### EXERCISE INSTRUCTIONS
Use the text on spanking to answer these:
1. At which university does Elizabeth Gershoff study parental discipline?
2. About how many kids does the new report include?
3. At what ages were children when researchers surveyed their parents about spanking?

### STUDY TEXT
++++++++

Think spanking will help teach an out of control child to stay in line? A new study suggests the opposite may be true.
Researchers found kids who were spanked as five-year-olds were slightly more likely to be aggressive and break rules later in elementary school.
Those results are in keeping with past research, said Elizabeth Gershoff. She studies parental discipline and its effects at the University of Texas at Austin.
"There's just no evidence that spanking is good for kids," she told Reuters Health.
"Spanking models aggression as a way of solving problems, that you can hit people and get what you want," Gershoff, who wasn't involved in the new study, said.
"When (children) want another kid's toy, the parents haven't taught them how to use their words or how to negotiate."
Despite mounting evidence on the harms tied to spanking, it is "still a very typical experience" for U.S. children, the study's lead author said.
"Most kids experience spanking at least some point in time," Michael MacKenzie, from Columbia University in New York, said. "So there's this disconnect."
His team used data from a long-term study of children born in one of 20 U.S. cities between 1998 and 2000. The new report includes about 1,900 kids.
Researchers surveyed parents when children were three and five years old about whether and how often they spanked their child.

++++++++

### STORED DATA
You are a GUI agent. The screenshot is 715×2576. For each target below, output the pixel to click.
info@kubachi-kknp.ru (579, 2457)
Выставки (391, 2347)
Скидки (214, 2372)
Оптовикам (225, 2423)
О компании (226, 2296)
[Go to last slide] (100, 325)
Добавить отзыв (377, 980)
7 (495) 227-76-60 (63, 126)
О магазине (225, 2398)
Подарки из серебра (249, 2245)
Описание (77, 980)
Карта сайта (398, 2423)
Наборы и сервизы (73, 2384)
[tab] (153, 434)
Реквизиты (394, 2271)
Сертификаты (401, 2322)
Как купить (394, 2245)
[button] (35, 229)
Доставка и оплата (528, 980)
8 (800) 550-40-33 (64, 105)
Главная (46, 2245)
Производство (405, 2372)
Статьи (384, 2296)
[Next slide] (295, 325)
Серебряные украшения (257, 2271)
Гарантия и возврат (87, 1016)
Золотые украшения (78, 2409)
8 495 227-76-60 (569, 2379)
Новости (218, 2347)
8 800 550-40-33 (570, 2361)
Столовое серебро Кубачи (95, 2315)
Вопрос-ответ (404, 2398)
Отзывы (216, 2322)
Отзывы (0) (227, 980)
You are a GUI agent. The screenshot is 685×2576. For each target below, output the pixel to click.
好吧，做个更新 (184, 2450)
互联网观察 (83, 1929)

++++++++

### ANSWER SECTION
1. The University of Texas at Austin
2. About 1,900
3. Three and five years old